Presiden Rusia Vladimir Putin berencana mengunjungi Korea Utara dan bertemu Kim Jong-un pada Selasa (18/06). Perjalanan ini merupakan kunjungan pertama Putin ke Pyongyang sejak Kim Jong Il berkuasa 24 tahun lalu.
Kremlin telah mengonfirmasi rencana Presiden Rusia Vladimir Putin mengunjungi Korea Utara pada Selasa (18/06).
Konfirmasi tersebut mengakhiri spekulasi berbulan-bulan tentang perjalanan tersebut.
Sebelumnya, saat kunjungan kenegaraan Presiden Korea Selatan Yoon Seok-yeol ke Kazakhstan, pejabat Gedung Biru Korea Selatan secara resmi membeberkan rencana Putin mengunjungi Pyongyang kepada wartawan.
Pyongyang juga dikabarkan sudah memulai persiapan kunjungan Presiden Putin ke China.
Pada September tahun lalu, Putin diundang oleh Kim Jong-un setelah ia mengadakan pertemuan puncak di Kosmodrom Vostok di Rusia.
Jika pertemuan tahun lalu antara pemimpin Korea Utara dan Rusia meletakkan dasar bagi hubungan kedua negara, beberapa analis percaya bahwa kunjungan ini akan menjadi langkah penting dalam menunjukkan kemajuan penting yang telah dicapai.
Pada pertemuan Korea Utara, perhatian global terfokus pada kemungkinan kerja sama militer yang lebih erat antara Rusia dan Korea Utara, seperti pertukaran senjata dan program nuklir.
Pertemuan ini juga menjadi peluang untuk mempererat kerja sama di berbagai bidang seperti ekonomi, kemasyarakatan, budaya, pertanian, pariwisata dan lain sebagainya.
Namun, Kim Dong-yeop, seorang profesor di Universitas Studi Korea Utara, mengatakan pertemuan itu bisa lebih seperti sebuah “peristiwa” daripada forum diskusi mendalam untuk menyepakati hasil nyata.
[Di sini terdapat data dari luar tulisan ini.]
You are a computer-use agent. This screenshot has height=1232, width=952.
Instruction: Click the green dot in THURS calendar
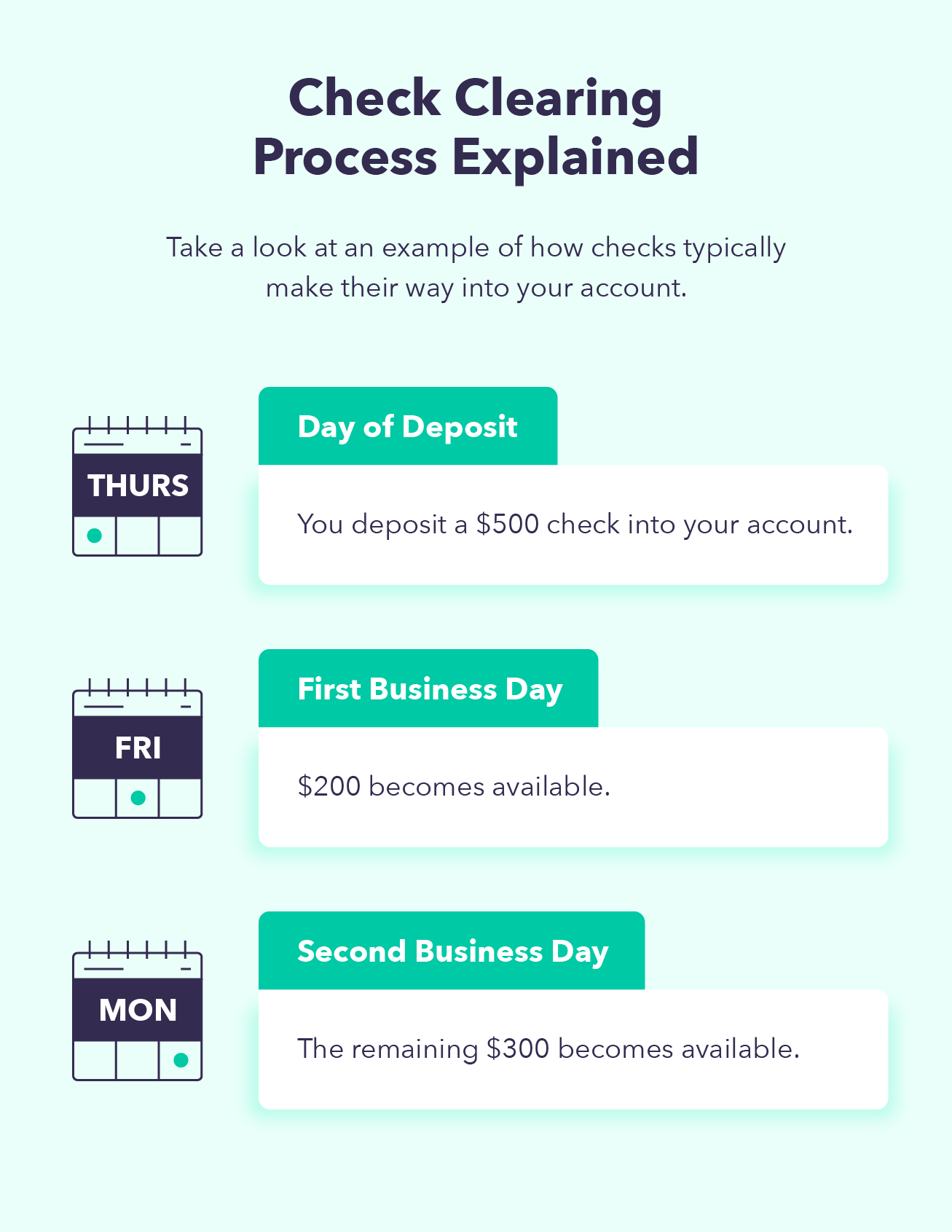pos(94,535)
BBC merangkum tiga alasan mengapa Putin dan Kim Jong-un berharap bisa menjalin “persahabatan” dalam pertukaran kunjungan. Militer: Rusia butuh senjata, Korea Utara butuh teknologi
Amerika Serikat baru-baru ini mengizinkan Ukraina menggunakan senjata di wilayah Rusia.
Ketika invasi Rusia ke Ukraina berlanjut selama lebih dari dua setengah tahun, ketergantungan Korea Utara dan Rusia pada pasokan militer terus berlanjut.
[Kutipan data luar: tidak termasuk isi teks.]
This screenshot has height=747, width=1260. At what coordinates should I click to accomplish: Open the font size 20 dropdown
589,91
Nam Sung-wook, seorang profesor di Departemen Unifikasi dan Diplomasi Universitas Korea, mengatakan agenda utama kunjungan Putin ke Korea Utara adalah “berapa banyak senjata buatan Korea Utara yang akan dipasok ke Rusia di masa depan.”
Dia yakin kedua pemimpin akan mengambil langkah lebih jauh dari perjanjian jangka pendek, yang bertujuan untuk menyediakan senjata konvensional kepada Korea Utara.
Menurutnya, Putin dan Kim Jong Un diperkirakan akan menyepakati kerja sama militer yang sangat erat, seperti pengembangan sistem militer gabungan.
Korea Utara diperkirakan menginginkan lebih dari sekedar makanan dan bahan bakar daripada memasok senjata ke Rusia.
Profesor Nam memperkirakan Korea Utara, yang tidak meluncurkan satelit pengintaian militer pada Mei lalu, akan meminta bantuan teknis dari Rusia dalam teknologi luar angkasa pada pertemuan ini.
Korea Utara membutuhkan bantuan dari Rusia, negara maju dalam teknologi luar angkasa, untuk meluncurkan lebih banyak satelit.
Korea Utara juga diperkirakan akan mencari bantuan teknis dari Rusia untuk meningkatkan resolusi satelit pengawasannya dan mengembangkan kapal selam nuklir.
Profesor Nan percaya bahwa kecil kemungkinannya akan ada perdebatan publik mengenai senjata nuklir.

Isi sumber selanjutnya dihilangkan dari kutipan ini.